What to work on — The entries that follow should be reproduced exactly, with no images carried over.

Data provided —
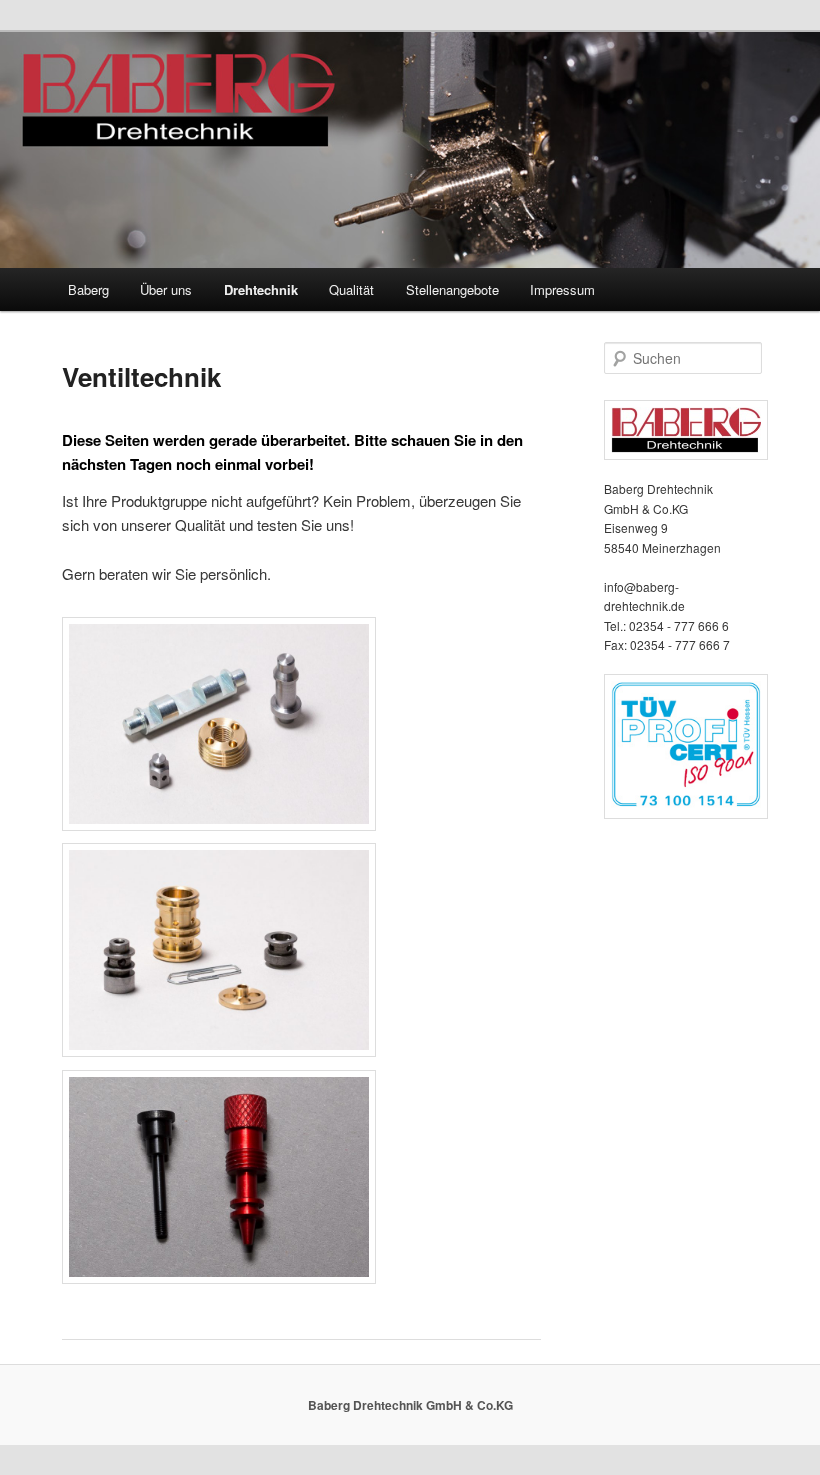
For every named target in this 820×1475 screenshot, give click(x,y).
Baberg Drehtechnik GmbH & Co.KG (410, 1405)
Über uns (166, 289)
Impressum (562, 289)
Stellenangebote (452, 289)
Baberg (88, 289)
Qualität (351, 289)
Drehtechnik (261, 289)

Solved exercise —
For every named target in this 820×1475 screenshot, give click(x,y).
Baberg Drehtechnik GmbH & Co.KG (410, 1405)
Über uns (166, 289)
Impressum (562, 289)
Stellenangebote (452, 289)
Baberg (88, 289)
Qualität (351, 289)
Drehtechnik (261, 289)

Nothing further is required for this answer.